2. The reaction vessel with self-cleaning effect for processing sodium bicarbonate according to claim 1, characterized in that: A circular plate (13) is rotatably connected to the outer wall of the rotating rod (22). The circular plate (13) is fixedly connected to the inner vessel body (10). Two through slots (25) are opened on the top of the circular plate (13). A stop block (24) is rotatably connected to the top of the circular plate (13). The other end of the fixing rod (19) passes through the stop block (24) and is fixedly connected to the stop block (24).

3. A reaction vessel with self-cleaning effect for processing sodium bicarbonate according to claim 1, characterized in that: The inner vessel body (10) is fixed with a bottom plate (14), and a funnel groove is provided on the top of the bottom plate (14).
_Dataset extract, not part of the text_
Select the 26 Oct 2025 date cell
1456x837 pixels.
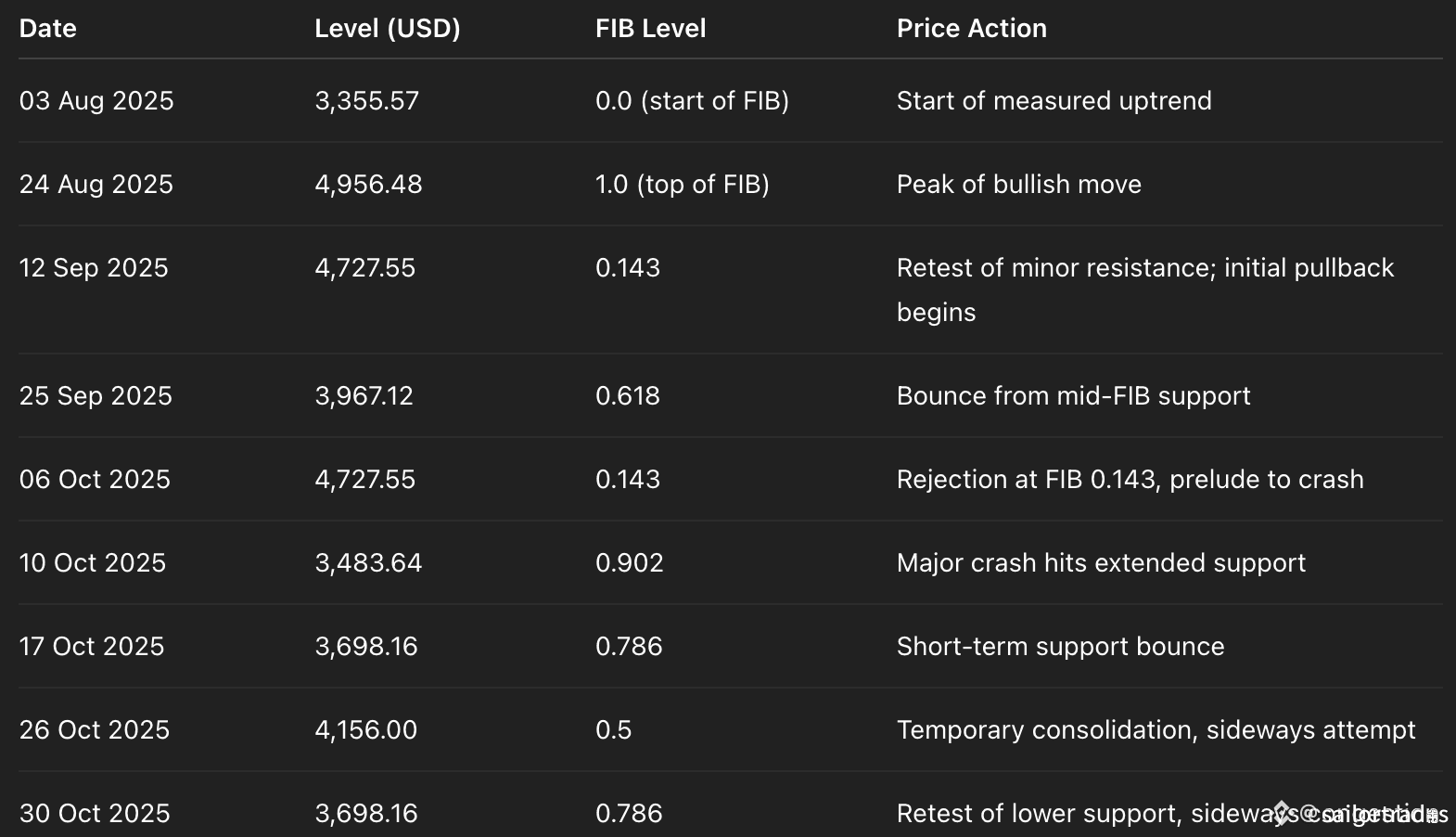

4. A reaction vessel with self-cleaning effect for processing sodium bicarbonate according to claim 3, characterized in that: The outer vessel body (5) is fixed with a feed funnel (7) and a discharge valve (2). The feed funnel (7) is fixedly connected to the inner vessel body (10). The discharge valve (2) passes through the inner vessel body (10) and is fixedly connected to the bottom plate (14). A sealing cap (9) is screwed to the top of the feed funnel (7).

5. A reaction vessel with self-cleaning effect for processing sodium bicarbonate according to claim 1, characterized in that: The outer wall of the outer vessel body (5) is fixed with a ring (3), and the bottom of the ring (3) is fixed with multiple support legs (1).

6. A reaction vessel with self-cleaning effect for processing sodium bicarbonate according to claim 1, characterized in that: Four connecting pipes (6) are fixed to the outer wall of the outer vessel body (5), and a solenoid valve (4) is fixed to the outer wall of the connecting pipe (6).